I am a bit confused with the difference between an SVM and a perceptron. Let me try to summarize my understanding here, and please feel free to correct where I am wrong and fill in what I have missed.

  1. The Perceptron does not try to optimize the separation "distance". As long as it finds a hyperplane that separates the two sets, it is good. SVM on the other hand tries to maximize the "support vector", i.e., the distance between two closest opposite sample points.

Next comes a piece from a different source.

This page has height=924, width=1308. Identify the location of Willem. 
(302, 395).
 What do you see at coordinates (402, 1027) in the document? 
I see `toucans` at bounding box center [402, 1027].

  2. The SVM typically tries to use a "kernel function" to project the sample points to high dimension space to make them linearly separable, while the perceptron assumes the sample points are linearly separable.

Best Answer

It sounds right to me. People sometimes also use the word "Perceptron" to refer to the training algorithm together with the classifier. For example, someone explained this to me in the answer to this question. Also, there is nothing to stop you from using a kernel with the perceptron, and this is often a better classifier. See here for some slides (pdf) on how to implement the kernel perceptron.

The major practical difference between a (kernel) perceptron and SVM is that perceptrons can be trained online (i.e. their weights can be updated as new examples arrive one at a time) whereas SVMs cannot be. See this question for information on whether SVMs can be trained online. So, even though a SVM is usually a better classifier, perceptrons can still be useful because they are cheap and easy to re-train in a situation in which fresh training data is constantly arriving.